In a test by Twitter user Jon Finger, the translation worked flawlessly despite the background noise of a busy street. In the edited video, the distracting sounds are filtered out.
The synthetic voice in a different language is very reminiscent of the original, although it still sounds slightly robotic or mechanical. It is also remarkable how faithfully the intonation is reproduced.
The fact that the lip movements have been changed by the AI is barely visible to the naked eye. HeyGen makes another adjustment to the video track, though, because the face appears much brighter after the translation than in the original clip.
Testing out @HeyGen_Official translation on French and German. I don’t speak either language so let me know if it sounds natural if you do.
I hope if you pay you can turn off the color correction.
It didn’t work on my phone so I had to upload on my pc.https://t.co/FMJp9sJEBI pic.twitter.com/iF5eONAQ3c— Jon Finger (@mrjonfinger) September 11, 2023
As a native speaker, I can confirm that the German translation is somewhat monotonous, but definitely authentic. If I didn't know it was an AI translation, I might find the intonation unusual, but not unnatural.
The official demo video features popular tech YouTuber Marques Brownlee with a Spanish voice and Apple CEO Tim Cook with an Indian voice.
Beta: Ten languages input, eight languages output
The "Video Translate" tool within the experimental offerings of HeyGen Labs is currently in an open beta phase. At launch, it supports English, Spanish, French, Chinese, German, Italian, Portuguese, Dutch, Hindi, and Japanese as input languages. However, it can only translate into English, Spanish, French, Hindi, Italian, German, Polish and Portuguese. "Many more" languages will be added in the coming weeks.
In addition to the technical requirements, such as a minimum length of 30 seconds, MP4, Quicktime and Webm file types, and a resolution between 480 x 480 pixels and 1920 x 1920 pixels, HeyGen provides other tips to get the best possible result.

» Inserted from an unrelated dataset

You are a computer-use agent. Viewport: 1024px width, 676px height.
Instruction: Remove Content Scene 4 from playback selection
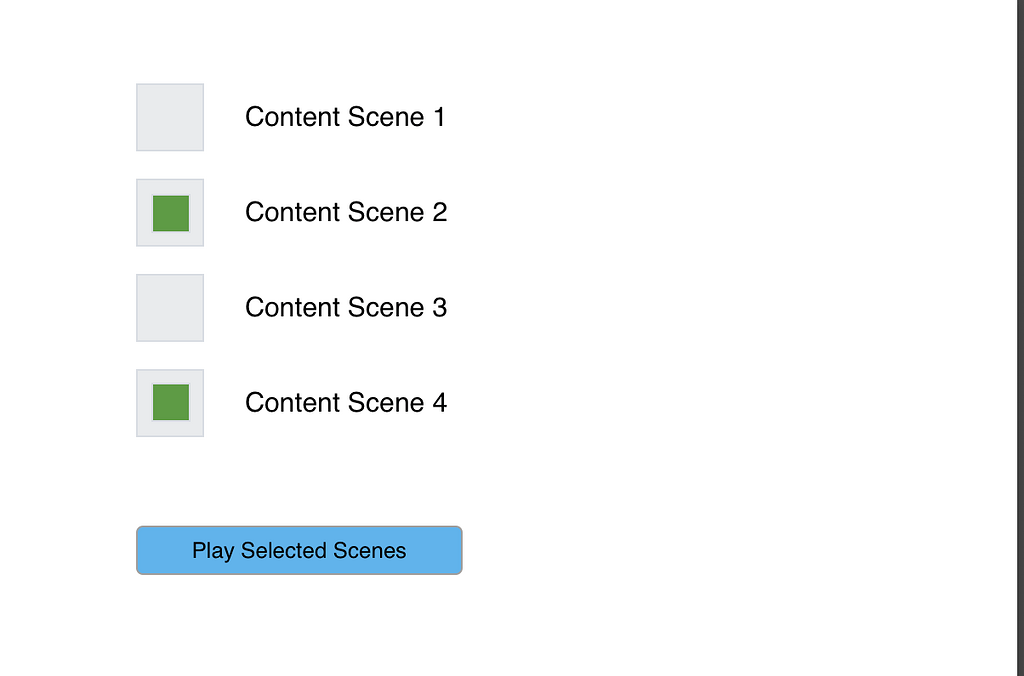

For example, only one person's face should be visible from one angle in each video scene. If there is background noise or music in the video, clean translation is more difficult.
Get two minutes free, then pay from $29 per month
HeyGen - formerly known as Movio.la - offers users two free credits after signing up, which can be used to edit or create up to two minutes of video.

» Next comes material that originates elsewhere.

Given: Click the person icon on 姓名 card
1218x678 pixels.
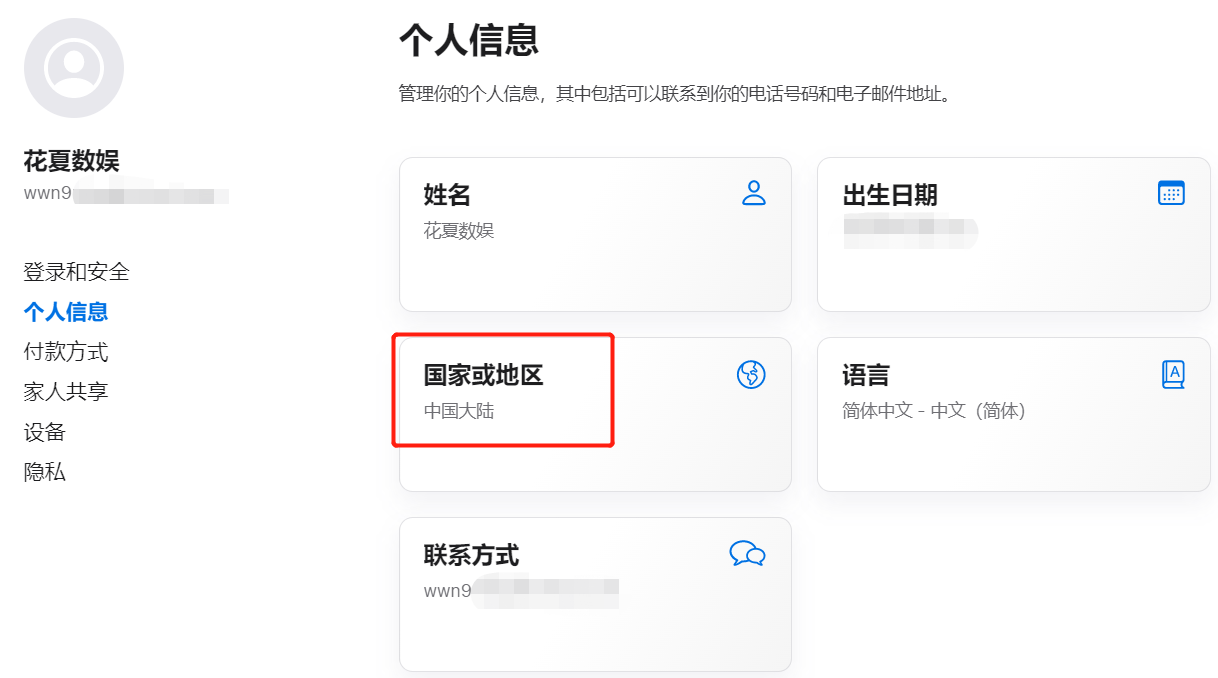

An additional 15 credits are available starting at $29 per month and can be used across all of HeyGen's browser-based software offerings. In addition to the video translation feature, HeyGen's primary focus has been on virtual AI avatars.
The idea of synchronizing voice and lips is not new, but it is causing a stir, especially in the film industry, and existential fears among voice actors. HeyGen is making this technology available not only to big movie studios with huge budgets, but also to smaller companies and home users.
In 2021, for example, an Israeli start-up made headlines with such a service. However, no major production has yet been released with AI dubbing. However, "Top Gun: Maverick" used AI to bring back Val Kilmer's voice, so it's fair to say that the technology is making its way into mainstream movies.